Put the lines of the listing below into a JSON list of strings, one string per line, skipping blank lines and leaving out the pictures. Cover only the stretch from the line containing "Open the Theme dropdown showing pmahomme" through the end of the listing.

-- begin Data lines --

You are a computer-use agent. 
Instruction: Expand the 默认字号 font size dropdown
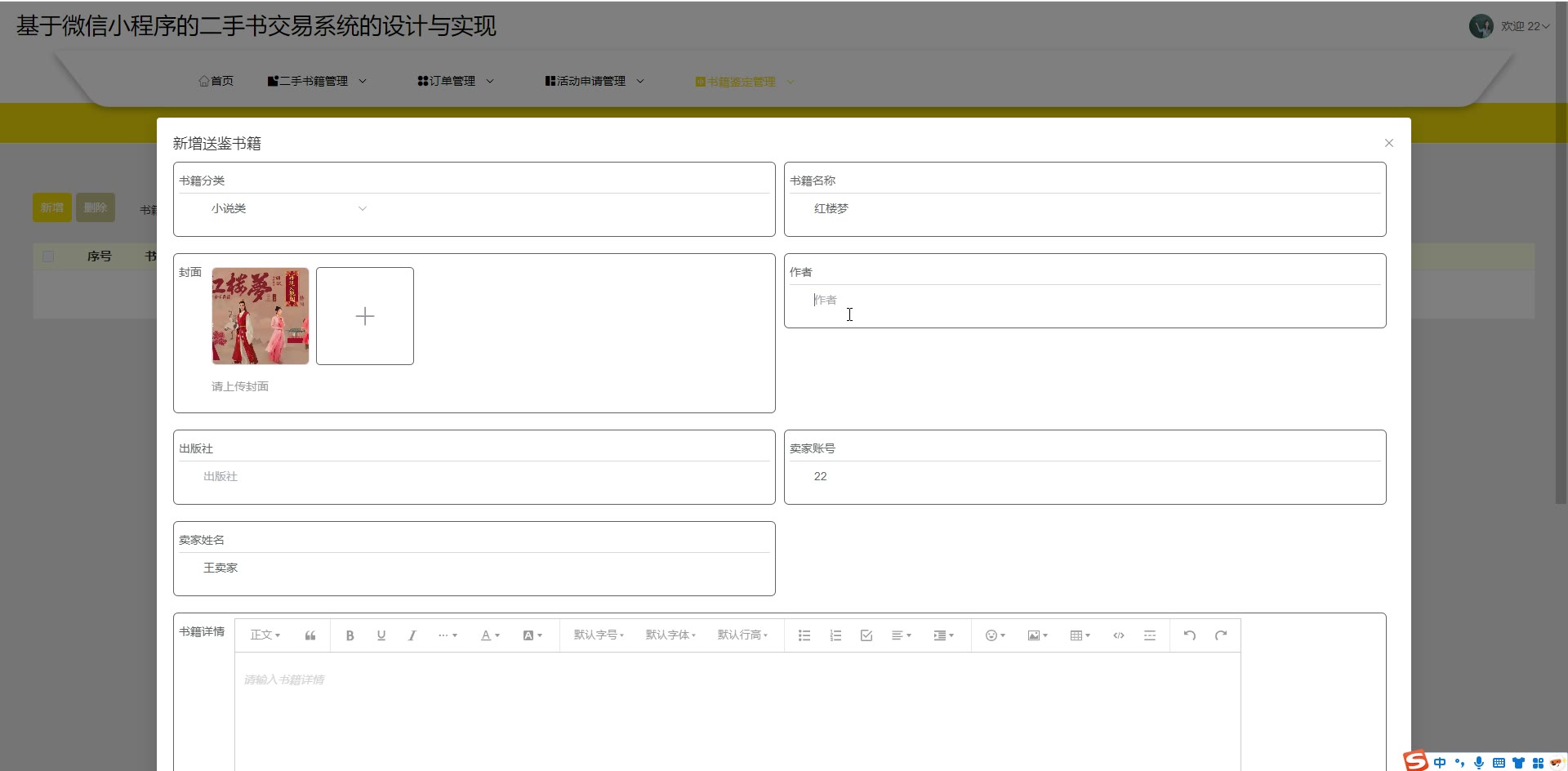[598, 635]
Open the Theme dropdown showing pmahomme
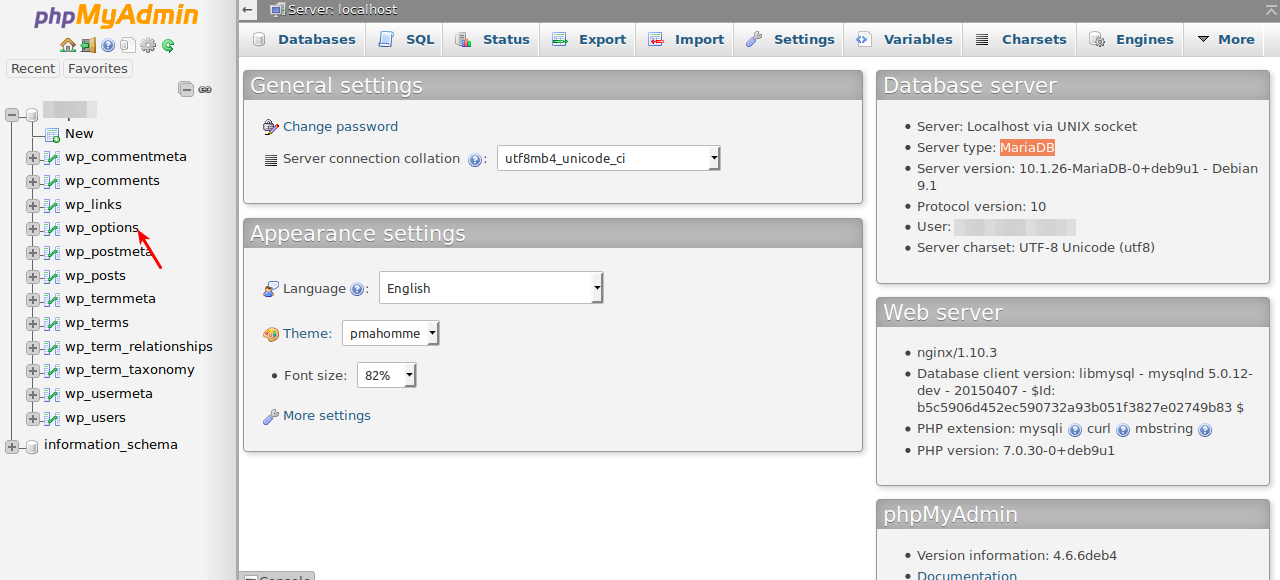Screen dimensions: 1280x580 point(390,334)
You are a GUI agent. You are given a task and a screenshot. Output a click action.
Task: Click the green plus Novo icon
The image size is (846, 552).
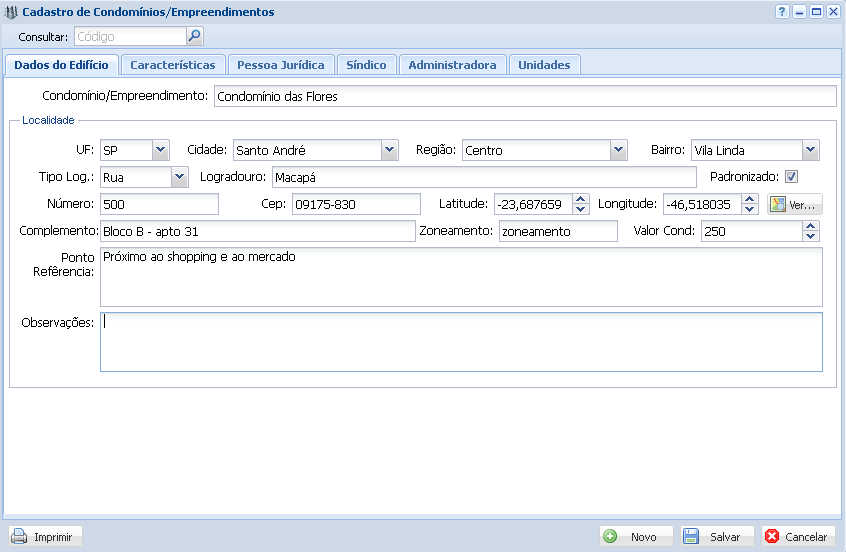(x=611, y=536)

-- end Data lines --

→ **Answer to the exercise**
[
  "Open the Theme dropdown showing pmahomme",
  "Screen dimensions: 1280x580 point(390,334)",
  "You are a GUI agent. You are given a task and a screenshot. Output a click action.",
  "Task: Click the green plus Novo icon",
  "The image size is (846, 552).",
  "(x=611, y=536)"
]